The essay demonstrates a clear understanding of the topic and addresses the task by discussing the causes of population growth and expressing an opinion on its significance. Key strengths include a logical structure with an introduction, body paragraphs, and a conclusion. However, critical areas for improvement include the need for more depth in exploring the causes, as well as the use of more varied vocabulary and improved grammatical accuracy. Structural changes made include enhancing transitions between paragraphs and correcting grammatical errors to improve clarity. Suggestions for further improvements not implemented in the corrected version include providing specific examples or statistics to support claims and varying sentence structures for greater sophistication. The tone used is appropriate for an academic essay, maintaining a formal and objective stance throughout.

Detailed Scores

Coherence And Cohesion
The essay has a basic structure with an introduction, body paragraphs, and a conclusion.

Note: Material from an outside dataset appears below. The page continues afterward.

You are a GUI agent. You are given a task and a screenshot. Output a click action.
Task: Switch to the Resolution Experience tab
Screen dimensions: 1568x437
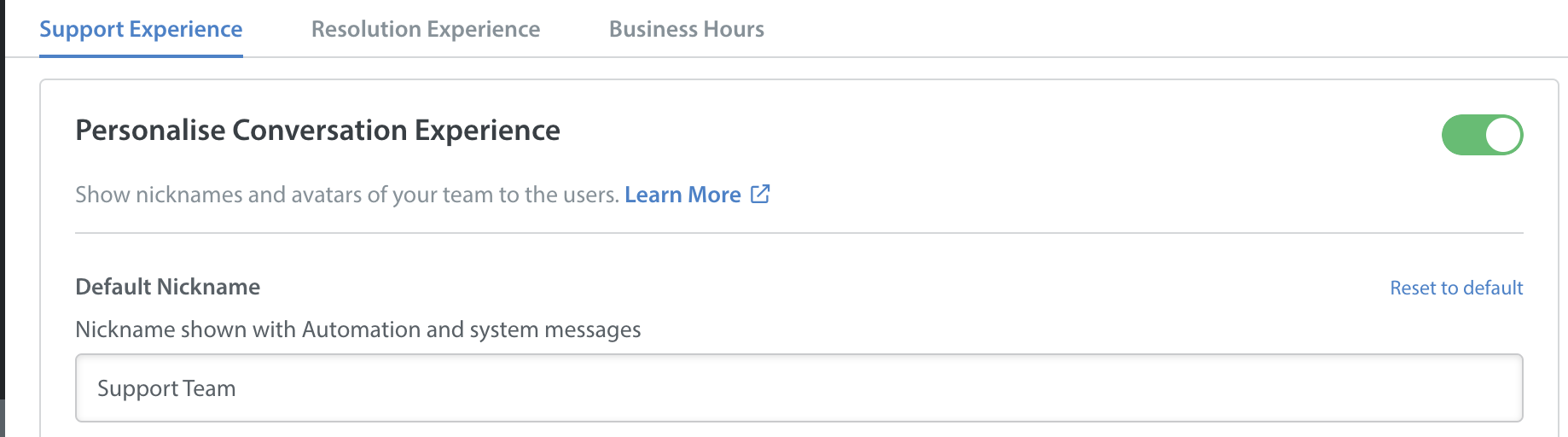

However, the flow of ideas is sometimes disrupted by awkward phrasing and a lack of clear transitions between points. For instance, the transition from discussing cultural values to medical advancements could be smoother. To enhance coherence, the writer should use more cohesive devices and ensure that each paragraph logically follows from the previous one.
5.5
Grammatical Range And Accuracy
The essay demonstrates a limited range of grammatical structures, with several errors that affect clarity. Issues include subject-verb agreement ('medicine are improving'), incorrect verb forms ('is get bigger'), and awkward sentence constructions. While the meaning is generally clear, these errors detract from the overall quality. To improve, the writer should focus on using correct grammatical forms and varying sentence structures to enhance clarity and sophistication.
5.0
Lexical Resource
The vocabulary used is generally appropriate but lacks variety and sophistication. There are repetitive phrases such as 'more and more' and 'big problem,' which could be replaced with synonyms or more precise terms. Additionally, there are several spelling and grammatical errors, such as 'childrens' instead of 'children' and 'mean' instead of 'means.' To improve, the writer should aim to use a wider range of vocabulary and check for accuracy in word forms.
5.0
Task Achievement
The essay addresses the task by discussing the causes of population growth and expressing an opinion on its significance. However, it lacks depth in exploring the causes and does not provide sufficient examples or evidence to support the claims made. To improve, the writer could elaborate on each cause with more detailed explanations and examples, such as specific cultural practices or statistics on health improvements.